Ahora bien, ya está clara la concepción religiosa y moderna del mal y son notables
sus similitudes y diferencias. Sin embargo, no nos dice nada sobre la esencia
humana hasta el momento, entonces empecemos a hilar más fino: la modernidad
es de alguna forma la respuesta a la contradicción en la esencia de dios, es decir,
su maldad, pero la construcción de la ética -la verdad determinada por el hombre
occidental- termina siendo, al fin y al cabo, la extensión de esa misma maldad, es
decir, el hombre no reemplaza al dios piadoso, todo lo contrario. Entonces ¿qué
necesidad de replicar el medioevo por otros medios? La respuesta está en la
angustia que produce la muerte de dios y que se replica en la angustia que
produce la destrucción del bien para la modernidad.

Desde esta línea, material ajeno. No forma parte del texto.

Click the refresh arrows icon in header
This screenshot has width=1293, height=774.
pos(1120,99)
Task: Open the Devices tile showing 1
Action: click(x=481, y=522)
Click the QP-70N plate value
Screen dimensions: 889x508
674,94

Hace algunos párrafos
mencioné cómo la muerte de dios era un suicidio colectivo, ojo a la lógica: si dios
no existe nada bueno existe, pero si dios es reemplazado por el hombre a partir de
la ley universal, el bien puede existir sin dios, por tanto, no hay angustia. Así, la
destrucción de la ley universal es la destrucción del bien, lo que revive la angustia.
Pero como el mal es herramienta y dependencia del bien, la muerte del mal es la
muerte del bien y, por lo tanto, fuente de toda angustia.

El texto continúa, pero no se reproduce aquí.